◆ Task details ◆
Render the data from the line containing "Open the An0maly display name" through the end of the data, inclusive, as a Markdown table with a Row column numbering each line and a Line column holding its text, leaving out any blank lines.

◆ Supplied entries ◆
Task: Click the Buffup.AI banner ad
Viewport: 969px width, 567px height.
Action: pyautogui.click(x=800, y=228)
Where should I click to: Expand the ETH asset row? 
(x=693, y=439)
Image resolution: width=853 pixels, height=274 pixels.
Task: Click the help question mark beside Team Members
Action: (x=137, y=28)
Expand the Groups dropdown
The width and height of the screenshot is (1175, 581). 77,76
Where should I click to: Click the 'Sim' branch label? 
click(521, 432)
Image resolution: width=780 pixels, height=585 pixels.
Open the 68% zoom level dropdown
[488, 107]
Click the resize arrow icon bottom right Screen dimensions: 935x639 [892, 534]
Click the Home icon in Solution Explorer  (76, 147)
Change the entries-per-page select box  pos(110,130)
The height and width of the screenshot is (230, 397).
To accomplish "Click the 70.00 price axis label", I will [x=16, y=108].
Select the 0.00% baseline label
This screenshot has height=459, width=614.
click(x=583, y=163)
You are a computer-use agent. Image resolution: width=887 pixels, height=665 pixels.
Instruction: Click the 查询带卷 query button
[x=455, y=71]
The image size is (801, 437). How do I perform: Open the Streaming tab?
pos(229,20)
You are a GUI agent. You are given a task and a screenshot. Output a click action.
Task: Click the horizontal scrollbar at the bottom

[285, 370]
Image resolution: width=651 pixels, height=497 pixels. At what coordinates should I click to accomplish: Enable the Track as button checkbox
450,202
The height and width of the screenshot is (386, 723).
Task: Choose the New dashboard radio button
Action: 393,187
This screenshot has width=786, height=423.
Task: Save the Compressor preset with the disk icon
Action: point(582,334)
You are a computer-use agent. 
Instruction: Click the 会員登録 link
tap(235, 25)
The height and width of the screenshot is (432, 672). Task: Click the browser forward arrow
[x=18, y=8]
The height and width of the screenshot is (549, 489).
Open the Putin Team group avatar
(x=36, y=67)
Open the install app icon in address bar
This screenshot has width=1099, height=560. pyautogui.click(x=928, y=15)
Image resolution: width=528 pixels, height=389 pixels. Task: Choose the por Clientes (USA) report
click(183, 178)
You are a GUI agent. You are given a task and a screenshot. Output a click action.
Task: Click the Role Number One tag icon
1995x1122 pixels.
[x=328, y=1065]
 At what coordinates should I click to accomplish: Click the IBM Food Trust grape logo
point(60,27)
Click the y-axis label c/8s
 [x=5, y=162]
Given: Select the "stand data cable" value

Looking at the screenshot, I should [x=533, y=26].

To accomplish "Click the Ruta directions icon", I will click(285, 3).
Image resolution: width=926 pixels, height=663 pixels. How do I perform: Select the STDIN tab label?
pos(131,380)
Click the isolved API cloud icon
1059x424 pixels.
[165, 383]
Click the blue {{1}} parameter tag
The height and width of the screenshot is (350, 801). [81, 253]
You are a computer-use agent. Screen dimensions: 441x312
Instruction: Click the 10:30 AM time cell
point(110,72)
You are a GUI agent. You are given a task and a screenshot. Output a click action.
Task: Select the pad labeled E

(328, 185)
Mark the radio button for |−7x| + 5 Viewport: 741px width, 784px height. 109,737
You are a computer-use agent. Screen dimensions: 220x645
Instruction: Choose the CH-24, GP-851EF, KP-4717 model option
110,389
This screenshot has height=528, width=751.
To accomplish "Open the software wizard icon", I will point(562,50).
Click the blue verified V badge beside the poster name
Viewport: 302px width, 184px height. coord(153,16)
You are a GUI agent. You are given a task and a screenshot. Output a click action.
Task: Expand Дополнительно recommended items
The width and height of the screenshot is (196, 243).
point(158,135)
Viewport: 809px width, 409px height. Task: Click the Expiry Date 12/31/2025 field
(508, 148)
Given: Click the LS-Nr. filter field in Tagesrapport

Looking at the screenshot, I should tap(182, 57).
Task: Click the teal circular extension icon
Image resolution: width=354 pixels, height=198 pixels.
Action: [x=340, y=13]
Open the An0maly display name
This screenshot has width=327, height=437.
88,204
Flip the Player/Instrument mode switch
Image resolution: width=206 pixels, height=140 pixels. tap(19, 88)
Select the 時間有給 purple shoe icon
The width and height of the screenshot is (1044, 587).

◆ The completed task ◆
| Row | Line |
|---|---|
| 1 | Open the An0maly display name |
| 2 | This screenshot has width=327, height=437. |
| 3 | 88,204 |
| 4 | Flip the Player/Instrument mode switch |
| 5 | Image resolution: width=206 pixels, height=140 pixels. tap(19, 88) |
| 6 | Select the 時間有給 purple shoe icon |
| 7 | The width and height of the screenshot is (1044, 587). |